We've got a real dermatology nightmare here!  Something makes the dog compulsively attracted to the granuloma and will start licking at a different place if it cannot get at the original lesion. 


Long term antbiotics seem to be the best helper...as long as three months may be required for significant improvement.  Cortisone topical creams rubbed into the lesion daily can help.  Topical medications that have multiple antibiotic/cortisone ingredients can help.  This is one disorder where the veterinarian preaches control or management of the skin problem since a cure is not now known.  Any little thorn, splinter, tick bite, scratch or infection over the wrist areas in the front legs and over the area lower down from the ankle in the rear legs can lead in a short time to an Acral Lick Granuloma.  So keep a close eye on these problem spots and at the first sign of persistent licking at one particular site, get some veterinary help as soon as possible.

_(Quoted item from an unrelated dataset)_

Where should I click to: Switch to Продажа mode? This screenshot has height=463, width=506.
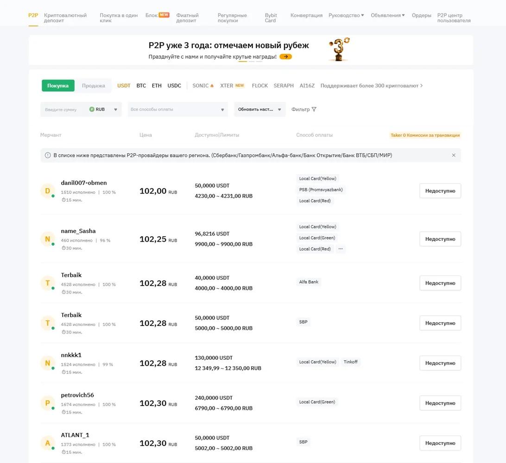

Many types of dermatological problems are avoided if the dog or cat is consuming an optimum diet.  In some cases, adding a supplement such as DermCaps, a popular Omega Fatty Acid supplement with a number of beneficial ingredients, is the key factor in avoiding repeated episodes of Hot Spots and other skin afflictions.  If your dog or cat seems to lack good coat and skin health, consider upgrading the diet to a meat-based ingredient formula and adding a supplement such as DermCaps.